Das Ende der Öffentlichkeit – die geheime Zigarette
Noch existiert in Deutschland kein Rauchverbot im Auto. Doch durchläuft das Bild des Rauchens in unserer Gesellschaft einen tiefen Wandel. Dabei spielen auch soziale Medien eine wichtige Rolle.
Den Lieblingssong voll aufdrehen, raus aus dem Alltag, ausbrechen, unabhängig sein – für viele Menschen gilt das Auto als letzter privater Rückzugsraum, hier können sie noch freie Entscheidungen nach Lust und Laune treffen. Dazu gehört auch das Rauchen, denn (noch) ist das Rauchen im Auto in Deutschland erlaubt. Anekdoten über stundenlange Autofahrten in den Süden, bei denen Mama und Papa bei geschlossenem Fenster eine Zigarette nach der anderen angezündet haben, kann fast jeder erzählen. Heute kaum mehr vorstellbar – das Bild des Rauchens in der Öffentlichkeit ist einem gesellschaftlichen Wandel unterzogen. Das betrifft private Räume aber eben auch öffentliche Bereiche.

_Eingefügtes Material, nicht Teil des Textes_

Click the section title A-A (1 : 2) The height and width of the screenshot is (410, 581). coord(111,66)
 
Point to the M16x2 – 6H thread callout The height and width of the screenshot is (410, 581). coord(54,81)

Rauchen in der Öffentlichkeit: dort, wo es gefiel
Ein Blick zurück zeigt, dass Rauchen in der Öffentlichkeit vor einigen Jahrzehnten noch ganz selbstverständlich war. Ob in Restaurants, in Büros oder auf U-Bahnhöfen – geraucht wurde, wo es gefiel. Ein Spiegel der Zeit vor der digitalen Revolution, vor der Schnelllebigkeit unseres heutigen Alltags? Was damals den Geruch von Freiheit verströmte, wirkt heute seltsam deplatziert. Und sorgt gleichzeitig für Aufsehen: Beim ZDF-Talk „Schulz & Böhmermann“ sind Trinken und Rauchen ausdrücklich erwünscht und zahlreiche Gäste kommen der Aufforderung nach – was bei der Erstausstrahlung in 2016 zu aufgebrachten Diskussionen führte. In den 80er-Jahren wäre das kein Thema gewesen: Ganz selbstverständlich zündeten sich Stars und Politiker im Fernsehen Pfeifen, Zigarren und Zigaretten an.

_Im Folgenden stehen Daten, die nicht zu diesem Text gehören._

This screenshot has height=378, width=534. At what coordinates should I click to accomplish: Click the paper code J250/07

Mit Facebook, Instagram oder Snapchat haben wir es mit einer anders gelagerten Öffentlichkeit zu tun. Wer hier Fotos von sich beim Rauchen in der Öffentlichkeit zeigt, ist unmittelbar den Kommentaren der Nutzer ausgesetzt. Manche setzen dieses Kalkül bewusst für die persönliche Selbstdarstellung ein – und polarisieren damit.
„Wenn ich auf Instagram Bilder mit einem Glas Grauburgunder in der Hand poste, neiden mir Menschen ein pseudo-glamouröses Leben“, schreibt Autorin Ronja von Rönne auf www.welt.de „Wenn ich eine Zigarette im Mund habe, rieselt es traurige Kommentare“. Wer die Alltagspraxis des Rauchens in der Öffentlichkeit oder in den sozialen Netzwerken für sich wählt, muss sich heute über seine Außendarstellung in der Gesellschaft bewusst sein. Die Person, die sich Zeit ihres Lebens im Bezug auf Rauchen nicht um die Meinungen anderer geschert hat, war Helmut Schmidt: Bekanntermaßen hat er sich entgegen allen Konventionen wann immer er wollte eine Zigarette angezündet.
Wertewandel ist kein statischer Zustand
Heute sehen wir an Flughäfen spezielle Kabinen, in denen rauchende Menschen zusammenrücken, auf Bahnsteigen weisen farbige Markierungen Raucher in ihre Schranken. Wie konnte es zu diesem über Jahrzehnte hinweg stattfindenden Wandel der Akzeptanz des Rauchens in der Öffentlichkeit und in den Medien kommen? „Rauchen war und ist immer ein soziales Produkt und eine gesellschaftliche Herausforderung gleichermaßen“, weiß Kulturhistorikerin Melanie Aufenvenne, Autorin des Buches „Feuer gefällig?“ Rauchverbote bewirken ihrer Meinung nach kein Verschwinden dieser Alltagspraxis, sondern im Gegenteil, dem Rauchen werden klar zugeschriebene Orte vorgeben.
Gesellschaftlicher Wandel lässt sich nicht künstlich aufhalten. Die Menschen entwickeln ein immer stärkeres Bewusstsein für gesundheitliche Risiken. Gleichzeitig treten Gesetze in Kraft, welche Nichtraucher vor dem Passivrauchen schützen sollen. Eine friedliche Koexistenz von Rauchern und Nichtrauchern, bei der ein verantwortungsvolles Miteinander gegenseitigen Respekt bedingt, sollte das Ziel sein.
Nicht nur schwarz und weiß
Differenzen über die persönlich richtige Lebensform sind allgegenwärtig: Der Vegetarier diskreditiert den Fleischesser, der Radfahrer beschimpft den Autofahrer und der Nichtraucher verpönt den Rauch. Unterschiedliche Auffassungen fördern den gesellschaftlichen Diskurs und ein lebendiges Miteinander. Allerdings nur, solange die individuelle Meinung nicht in Stigmatisierung und Ausgrenzung bestimmter Konsumentengruppen mündet. Akzeptieren wir die freien Entscheidungen unserer Mitmenschen, ist das ein positives Signal in Richtung einer aufgeklärten, respektvollen Gesellschaft.